Friday, August 20, 2004

Friday Night in August

Here am I, sitting before a computer on a night when Sylvia Plath would be looking for dates (if she wasn't staying in like me). Yes, I am obssessed with the subject of my study. But it is a healthy obssession, and hopefully would give birth to a new book.

I often wonder, and still do, why do I do what I do. Why do I sit in a table, with three other people that I barely know, and watch them talk, and hear their uncomfortable silences, as they try to make conversation with each other, under my unmoving gaze. Perhaps it is to derive comfort in the company of strangers? Or to discover a different world that I have never inhabited. Why do I crack my head so hard, working on a book (which will begin life as a dissertation), when I could just hav fulfilled minimal requirements and get my Degree. But then, is that the reason why I embarked on that course of study? What is the use of a paper qualification in Literature if one does not have an enriching experience to accompany it?

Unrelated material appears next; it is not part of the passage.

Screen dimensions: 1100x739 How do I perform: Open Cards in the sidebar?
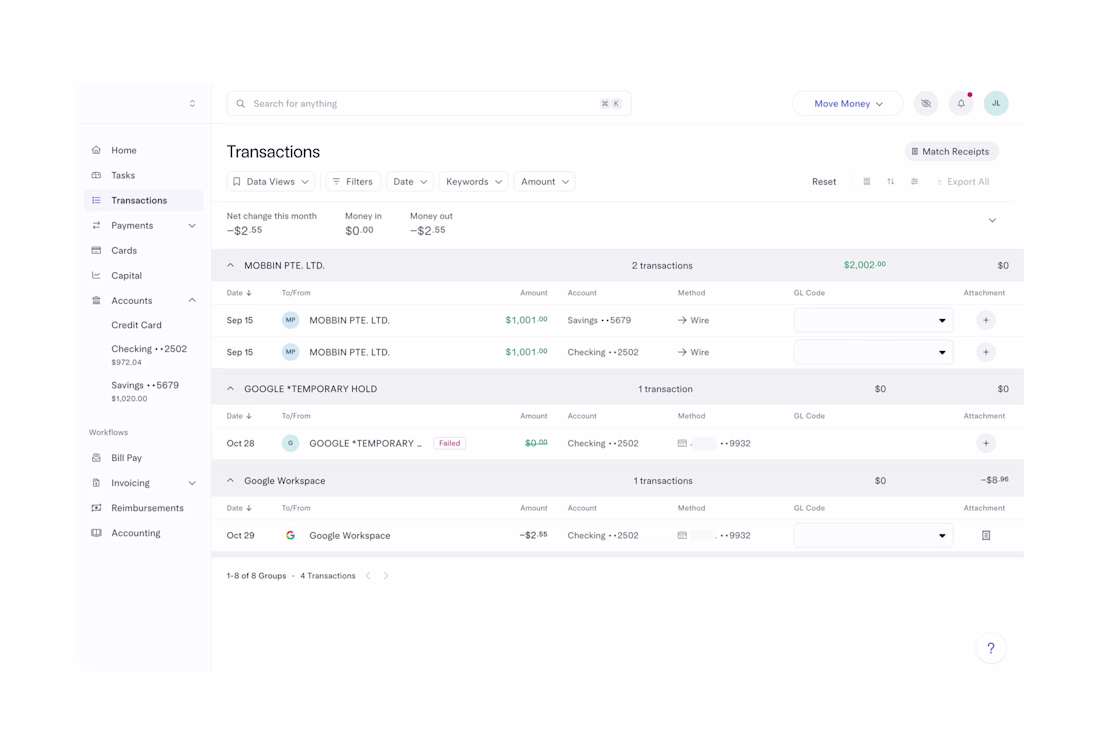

I would like to share an article by feminist, Katha Politt, that I have googled up. I first read her when one of her opinion essays was published in New Yorker, talking about how she would webstalk her ex-lover by googling and searching online for what tenuous connection there was to him. Strange for a feminist to do that, you say? Well, feminist or no feminist, sometimes the heart and emotions get the better of us. I have been guilty of googling up people, from former lovers to former lovers of lovers. Friends and acquaintances have also been web-checked (or webstalked) by me. So, what can I say ? :P

I have bought another New Yorker (Aug 2 issues, they come late over here in Malaysia) and a collection of short stories by Italo Calvino. It seems that I would forgo all the girly stuff, namely clothes, shoes, bags and make-up just to save up money for books and more books. I wouldn't even buy anything beyond the printed material when I travel abroad to Europe, though I make the exceptions when I go to places like Thailand and Indonesia. As a colleague says, my sense of fashion is often disastrous (due to the fact that I don't really have enough clothes to match for all 5 days of work and so I end up with mismatched items. I tend to have more casuals (Read T-Shirts, pants and shorts) than work or party wear (which can be counted with my toes and fingers, though they look like more when I mix and match with more casual shifts). I only have one unbroken bag (bought at some cheap sale in my hometown up north), 6 pairs of shoes (including two pairs of heels, one an old fashion black strappy pair I got from a sale in London) and a pair of sandals. I do like manicures and pedicures ( I treat myself to them once a month or once in two months, and not always doing both simultaneously), hair treatments for problematic hair and scalp(which I now decide to do myself to save) and even facials when my skin looks stressed up (and this is because I actually have a full-time job for a change). I guess I can save myself from having to do the latter two if I just bloody move out of the city, which is what I would do, once my current contract ends (I need to save money then). It is the cause of my skin and hair problems, and the fact that I live in a hole without a kitchen precludes me from ever being able to cook, hence creating dietary problems as well.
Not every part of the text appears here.